Marmoreal dynamism, a contradiction of terms, is a paradox that marks all of Ogata's works, where the harmonic balance springs from the perfect coexistence of opposites: the alternation of solids and hollows, smooth and rough surfaces, closed circular forms and, around them, open surfaces, that seem ready to receive the drop that falls: a drop that will never fall, but is fixed in continuous dynamic motion, captured the instant before the insemination, the event, of the fall, and hence brimming with all the tension that characterizes the moment before the action.
It is this agreement between opposite, complementary elements, this atemporal spatiality that confers on Ogata's sculptures their own identity which goes beyond the canons regarding their place in culture and history, and that endows his work with a universal language.
On Media
The choice of media, where color has a fundamental importance, is refined; it ranges from Belgian black marble to statuary white, red Persian travertine and gray. The decision to express himself through stone materiate with precise colorings suggests what Ogata thinks of color: that it is not a decorative factor but a structural element that gives body and soul to the sculpture. Even when he establishes combinations through inlays of different kinds of stone, he always does it with an intuition of the structure that leaves no room for decorativism, let alone cloyingness.
On Color
Color, very often, is considered in relation to the art of painting more than in relation to sculpture. If, instead, it is assessed from the perceptual viewpoint, it is easy to understand how strong a role it plays in three-dimensional art: architec-ture and sculpture. In fact, color is a powerful tool that Ogata uses to give visual solidity, making it an organic part of the work itself.
On Comparison
When working in an urban or landscape context, he approaches the surroundings, seeking the key that will allow him to achieve results with a remarkable visual impact, going beyond sculpture as an end in itself.

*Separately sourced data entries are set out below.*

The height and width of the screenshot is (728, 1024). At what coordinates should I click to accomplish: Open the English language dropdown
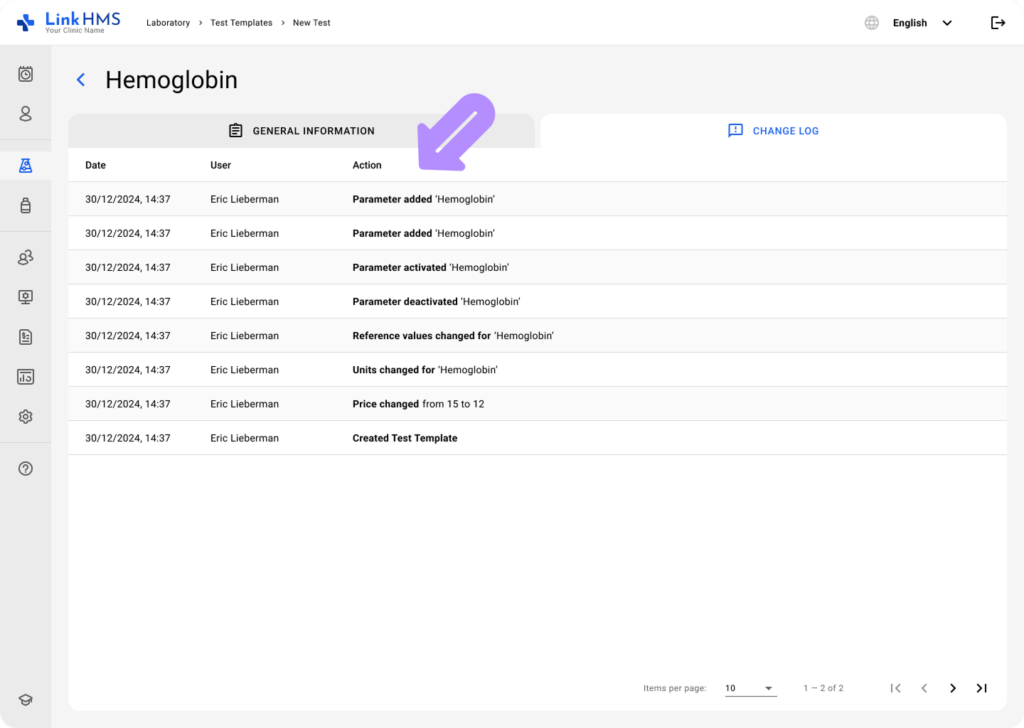(916, 22)
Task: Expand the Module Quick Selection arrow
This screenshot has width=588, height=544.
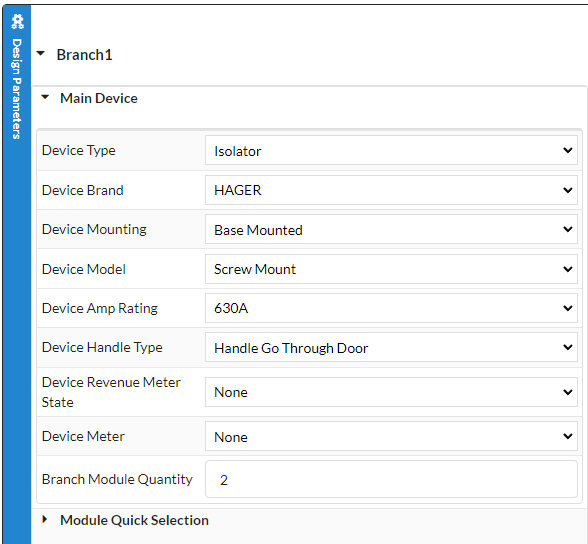Action: pos(45,519)
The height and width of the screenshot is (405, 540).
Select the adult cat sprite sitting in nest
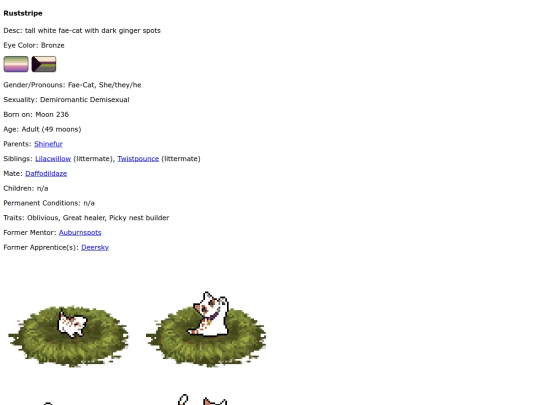click(209, 314)
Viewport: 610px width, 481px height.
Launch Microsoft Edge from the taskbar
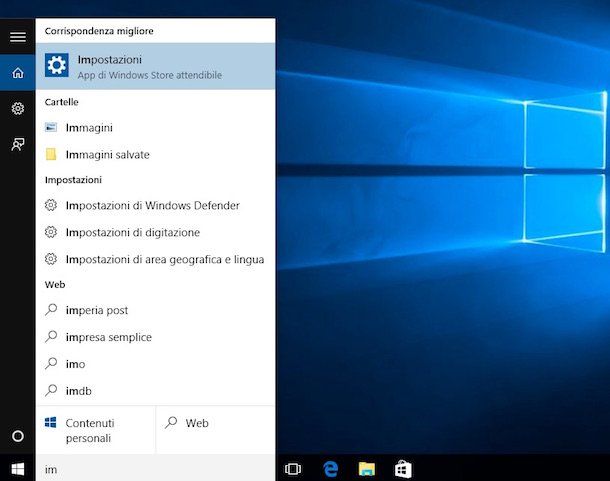pyautogui.click(x=330, y=468)
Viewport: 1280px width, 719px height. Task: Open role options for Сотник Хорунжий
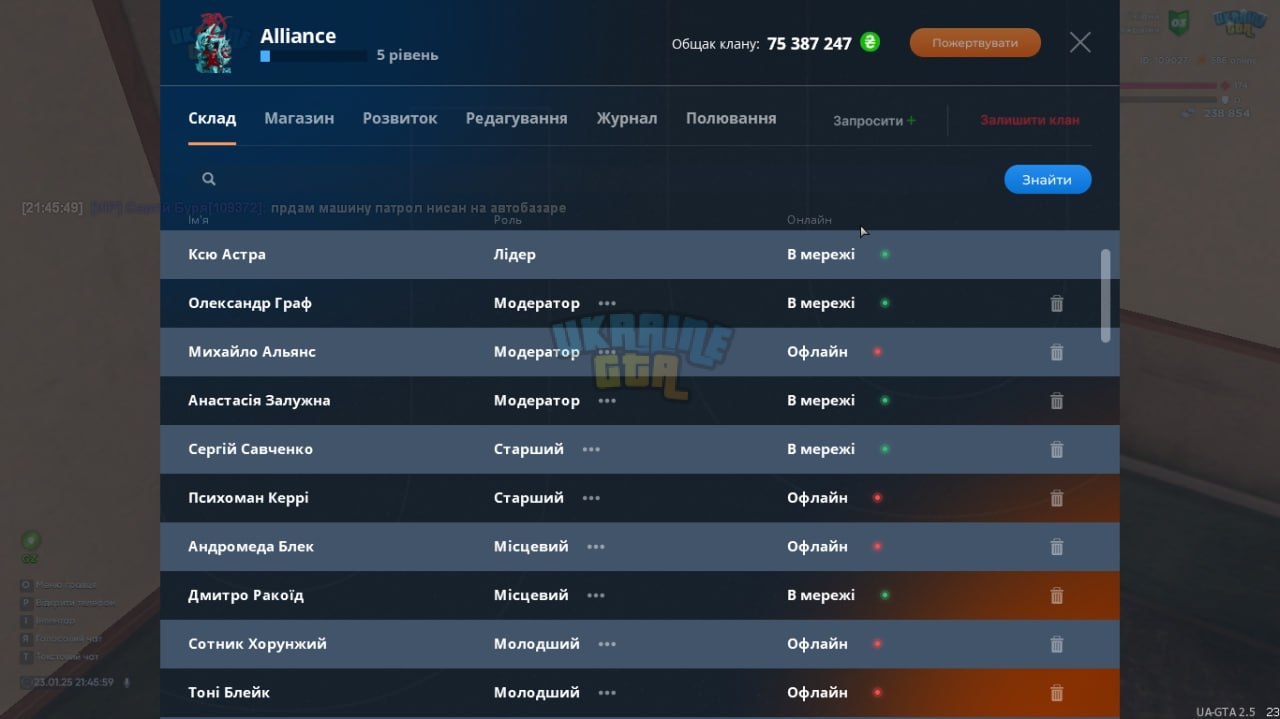click(607, 644)
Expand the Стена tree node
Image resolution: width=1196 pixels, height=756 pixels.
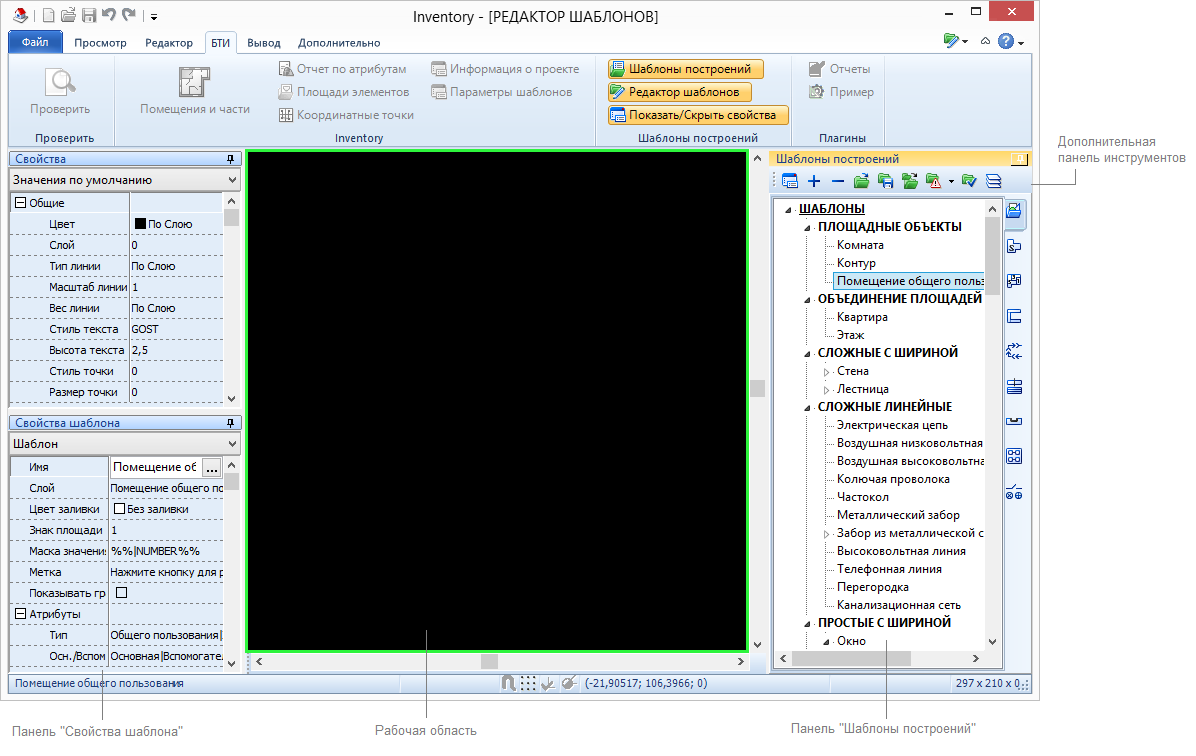[x=826, y=372]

Sculture as architecture: it might seem absurd, but there is no doubt that Yoshin Ogata, even if in an unpremeditated way, takes as a reference the concept of space that the great architect F.L. Wright demonstrated in his own time. For both, architecture, like sculpture, is pure creation: as such, it does not descend from history, but subverts history's order, contradicts it. Architecture is anti-historical, tackling problems at their root, in the relationship between form and nature as if it were an intrinsic fact, linked by a private understanding, deep and far-reaching, almost a sublimation of reality in man's mind and his work. Already, Wright, like Ogata, had made a crucial contribution to bringing the eastern artistic culture (see the Hotel Imperial in Tokyo) together with that of the west, by means of a sort of boxing "clinch". In fact, reality in both Wright and Ogata is not seen so much in terms of external details as in terms of interior rhythms of grouping and development, a fundamental principle of organic art.